Exercise input section start

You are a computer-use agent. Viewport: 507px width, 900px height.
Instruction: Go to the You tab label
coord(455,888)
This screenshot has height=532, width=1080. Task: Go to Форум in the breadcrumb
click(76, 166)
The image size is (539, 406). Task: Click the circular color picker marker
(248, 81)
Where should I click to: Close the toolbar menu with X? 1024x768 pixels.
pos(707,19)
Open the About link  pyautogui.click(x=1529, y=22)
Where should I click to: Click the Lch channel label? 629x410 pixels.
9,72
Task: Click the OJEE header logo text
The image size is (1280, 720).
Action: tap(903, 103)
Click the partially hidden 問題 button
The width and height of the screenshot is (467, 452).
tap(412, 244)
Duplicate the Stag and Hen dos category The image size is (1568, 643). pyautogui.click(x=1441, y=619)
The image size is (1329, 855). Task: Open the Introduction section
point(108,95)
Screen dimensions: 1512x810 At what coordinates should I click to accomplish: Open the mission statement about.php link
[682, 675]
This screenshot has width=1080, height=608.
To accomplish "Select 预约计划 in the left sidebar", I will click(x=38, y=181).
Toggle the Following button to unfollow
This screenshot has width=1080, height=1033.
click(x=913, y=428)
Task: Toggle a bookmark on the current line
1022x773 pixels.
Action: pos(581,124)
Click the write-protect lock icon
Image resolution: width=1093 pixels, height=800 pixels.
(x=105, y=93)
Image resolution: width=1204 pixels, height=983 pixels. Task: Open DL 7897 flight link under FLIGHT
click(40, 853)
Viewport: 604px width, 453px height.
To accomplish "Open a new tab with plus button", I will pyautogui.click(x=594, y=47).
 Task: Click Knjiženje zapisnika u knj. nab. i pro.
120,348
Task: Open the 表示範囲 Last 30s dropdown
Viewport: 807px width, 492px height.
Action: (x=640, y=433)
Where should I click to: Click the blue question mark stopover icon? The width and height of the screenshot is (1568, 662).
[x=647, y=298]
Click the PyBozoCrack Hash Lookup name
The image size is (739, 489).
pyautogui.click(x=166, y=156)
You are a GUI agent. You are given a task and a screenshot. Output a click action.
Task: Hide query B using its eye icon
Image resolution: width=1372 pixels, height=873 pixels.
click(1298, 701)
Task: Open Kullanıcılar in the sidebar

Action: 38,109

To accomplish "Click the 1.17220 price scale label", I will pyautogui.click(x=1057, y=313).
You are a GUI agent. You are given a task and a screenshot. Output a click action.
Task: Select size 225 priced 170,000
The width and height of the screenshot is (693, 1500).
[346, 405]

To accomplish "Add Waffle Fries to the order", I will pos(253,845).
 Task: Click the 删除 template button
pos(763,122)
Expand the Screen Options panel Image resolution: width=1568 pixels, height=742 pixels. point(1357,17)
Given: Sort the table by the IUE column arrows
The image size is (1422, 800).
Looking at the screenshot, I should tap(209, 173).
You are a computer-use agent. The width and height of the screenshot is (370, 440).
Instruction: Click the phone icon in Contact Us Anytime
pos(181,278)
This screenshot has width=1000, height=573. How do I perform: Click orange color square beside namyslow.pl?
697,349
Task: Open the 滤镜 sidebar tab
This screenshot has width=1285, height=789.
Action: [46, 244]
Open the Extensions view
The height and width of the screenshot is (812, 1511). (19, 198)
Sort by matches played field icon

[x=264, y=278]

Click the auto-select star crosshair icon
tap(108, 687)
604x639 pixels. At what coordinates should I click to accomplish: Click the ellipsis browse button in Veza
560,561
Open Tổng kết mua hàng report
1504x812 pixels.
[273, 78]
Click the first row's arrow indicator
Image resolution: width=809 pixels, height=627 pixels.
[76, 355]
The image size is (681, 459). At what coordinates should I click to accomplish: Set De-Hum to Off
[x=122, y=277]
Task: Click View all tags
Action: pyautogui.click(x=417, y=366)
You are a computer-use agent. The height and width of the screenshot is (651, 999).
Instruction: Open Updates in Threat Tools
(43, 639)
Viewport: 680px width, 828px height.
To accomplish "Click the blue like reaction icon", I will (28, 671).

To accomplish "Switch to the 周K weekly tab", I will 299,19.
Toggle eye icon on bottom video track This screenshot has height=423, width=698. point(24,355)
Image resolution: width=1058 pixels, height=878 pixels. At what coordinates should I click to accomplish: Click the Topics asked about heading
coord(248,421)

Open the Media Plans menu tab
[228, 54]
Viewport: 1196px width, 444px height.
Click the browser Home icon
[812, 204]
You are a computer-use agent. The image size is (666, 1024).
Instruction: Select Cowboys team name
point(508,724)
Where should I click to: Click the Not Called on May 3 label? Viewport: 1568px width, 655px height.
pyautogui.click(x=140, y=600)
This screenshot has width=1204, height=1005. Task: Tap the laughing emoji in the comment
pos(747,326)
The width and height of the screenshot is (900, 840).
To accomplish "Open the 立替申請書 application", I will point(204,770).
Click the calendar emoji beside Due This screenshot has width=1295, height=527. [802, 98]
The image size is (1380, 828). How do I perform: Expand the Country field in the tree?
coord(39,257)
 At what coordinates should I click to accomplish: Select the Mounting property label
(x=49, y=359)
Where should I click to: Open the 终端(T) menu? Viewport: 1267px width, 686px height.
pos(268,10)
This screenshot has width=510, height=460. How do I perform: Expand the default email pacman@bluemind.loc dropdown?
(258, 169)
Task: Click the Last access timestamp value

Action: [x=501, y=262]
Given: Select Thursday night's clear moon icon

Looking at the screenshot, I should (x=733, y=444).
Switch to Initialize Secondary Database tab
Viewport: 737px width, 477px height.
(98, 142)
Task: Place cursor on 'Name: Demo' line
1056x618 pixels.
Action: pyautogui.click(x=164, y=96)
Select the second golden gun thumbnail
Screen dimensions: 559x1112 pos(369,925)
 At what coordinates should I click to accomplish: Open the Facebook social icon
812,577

Exercise input section end

**Directions**. A word-for-word copy of the listing is the expected answer.

**Response for this exercise**.
You are a computer-use agent. Viewport: 507px width, 900px height.
Instruction: Go to the You tab label
coord(455,888)
This screenshot has height=532, width=1080. Task: Go to Форум in the breadcrumb
click(76, 166)
The image size is (539, 406). Task: Click the circular color picker marker
(248, 81)
Where should I click to: Close the toolbar menu with X? 1024x768 pixels.
pos(707,19)
Open the About link  pyautogui.click(x=1529, y=22)
Where should I click to: Click the Lch channel label? 629x410 pixels.
9,72
Task: Click the OJEE header logo text
The image size is (1280, 720).
Action: tap(903, 103)
Click the partially hidden 問題 button
The width and height of the screenshot is (467, 452).
tap(412, 244)
Duplicate the Stag and Hen dos category The image size is (1568, 643). pyautogui.click(x=1441, y=619)
The image size is (1329, 855). Task: Open the Introduction section
point(108,95)
Screen dimensions: 1512x810 At what coordinates should I click to accomplish: Open the mission statement about.php link
[682, 675]
This screenshot has width=1080, height=608.
To accomplish "Select 预约计划 in the left sidebar", I will click(x=38, y=181).
Toggle the Following button to unfollow
This screenshot has width=1080, height=1033.
click(x=913, y=428)
Task: Toggle a bookmark on the current line
1022x773 pixels.
Action: pos(581,124)
Click the write-protect lock icon
Image resolution: width=1093 pixels, height=800 pixels.
(x=105, y=93)
Image resolution: width=1204 pixels, height=983 pixels. Task: Open DL 7897 flight link under FLIGHT
click(40, 853)
Viewport: 604px width, 453px height.
To accomplish "Open a new tab with plus button", I will pyautogui.click(x=594, y=47).
 Task: Click Knjiženje zapisnika u knj. nab. i pro.
120,348
Task: Open the 表示範囲 Last 30s dropdown
Viewport: 807px width, 492px height.
Action: (x=640, y=433)
Where should I click to: Click the blue question mark stopover icon? The width and height of the screenshot is (1568, 662).
[x=647, y=298]
Click the PyBozoCrack Hash Lookup name
The image size is (739, 489).
pyautogui.click(x=166, y=156)
You are a GUI agent. You are given a task and a screenshot. Output a click action.
Task: Hide query B using its eye icon
Image resolution: width=1372 pixels, height=873 pixels.
click(1298, 701)
Task: Open Kullanıcılar in the sidebar

Action: 38,109

To accomplish "Click the 1.17220 price scale label", I will pyautogui.click(x=1057, y=313).
You are a GUI agent. You are given a task and a screenshot. Output a click action.
Task: Select size 225 priced 170,000
The width and height of the screenshot is (693, 1500).
[346, 405]

To accomplish "Add Waffle Fries to the order", I will pos(253,845).
 Task: Click the 删除 template button
pos(763,122)
Expand the Screen Options panel Image resolution: width=1568 pixels, height=742 pixels. point(1357,17)
Given: Sort the table by the IUE column arrows
The image size is (1422, 800).
Looking at the screenshot, I should tap(209, 173).
You are a computer-use agent. The width and height of the screenshot is (370, 440).
Instruction: Click the phone icon in Contact Us Anytime
pos(181,278)
This screenshot has width=1000, height=573. How do I perform: Click orange color square beside namyslow.pl?
697,349
Task: Open the 滤镜 sidebar tab
This screenshot has width=1285, height=789.
Action: [46, 244]
Open the Extensions view
The height and width of the screenshot is (812, 1511). (19, 198)
Sort by matches played field icon

[x=264, y=278]

Click the auto-select star crosshair icon
tap(108, 687)
604x639 pixels. At what coordinates should I click to accomplish: Click the ellipsis browse button in Veza
560,561
Open Tổng kết mua hàng report
1504x812 pixels.
[273, 78]
Click the first row's arrow indicator
Image resolution: width=809 pixels, height=627 pixels.
[76, 355]
The image size is (681, 459). At what coordinates should I click to accomplish: Set De-Hum to Off
[x=122, y=277]
Task: Click View all tags
Action: pyautogui.click(x=417, y=366)
You are a computer-use agent. The height and width of the screenshot is (651, 999).
Instruction: Open Updates in Threat Tools
(43, 639)
Viewport: 680px width, 828px height.
To accomplish "Click the blue like reaction icon", I will (28, 671).

To accomplish "Switch to the 周K weekly tab", I will 299,19.
Toggle eye icon on bottom video track This screenshot has height=423, width=698. point(24,355)
Image resolution: width=1058 pixels, height=878 pixels. At what coordinates should I click to accomplish: Click the Topics asked about heading
coord(248,421)

Open the Media Plans menu tab
[228, 54]
Viewport: 1196px width, 444px height.
Click the browser Home icon
[812, 204]
You are a computer-use agent. The image size is (666, 1024).
Instruction: Select Cowboys team name
point(508,724)
Where should I click to: Click the Not Called on May 3 label? Viewport: 1568px width, 655px height.
pyautogui.click(x=140, y=600)
This screenshot has width=1204, height=1005. Task: Tap the laughing emoji in the comment
pos(747,326)
The width and height of the screenshot is (900, 840).
To accomplish "Open the 立替申請書 application", I will point(204,770).
Click the calendar emoji beside Due This screenshot has width=1295, height=527. [802, 98]
The image size is (1380, 828). How do I perform: Expand the Country field in the tree?
coord(39,257)
 At what coordinates should I click to accomplish: Select the Mounting property label
(x=49, y=359)
Where should I click to: Open the 终端(T) menu? Viewport: 1267px width, 686px height.
pos(268,10)
This screenshot has width=510, height=460. How do I perform: Expand the default email pacman@bluemind.loc dropdown?
(258, 169)
Task: Click the Last access timestamp value

Action: [x=501, y=262]
Given: Select Thursday night's clear moon icon

Looking at the screenshot, I should (x=733, y=444).
Switch to Initialize Secondary Database tab
Viewport: 737px width, 477px height.
(98, 142)
Task: Place cursor on 'Name: Demo' line
1056x618 pixels.
Action: pyautogui.click(x=164, y=96)
Select the second golden gun thumbnail
Screen dimensions: 559x1112 pos(369,925)
 At what coordinates should I click to accomplish: Open the Facebook social icon
812,577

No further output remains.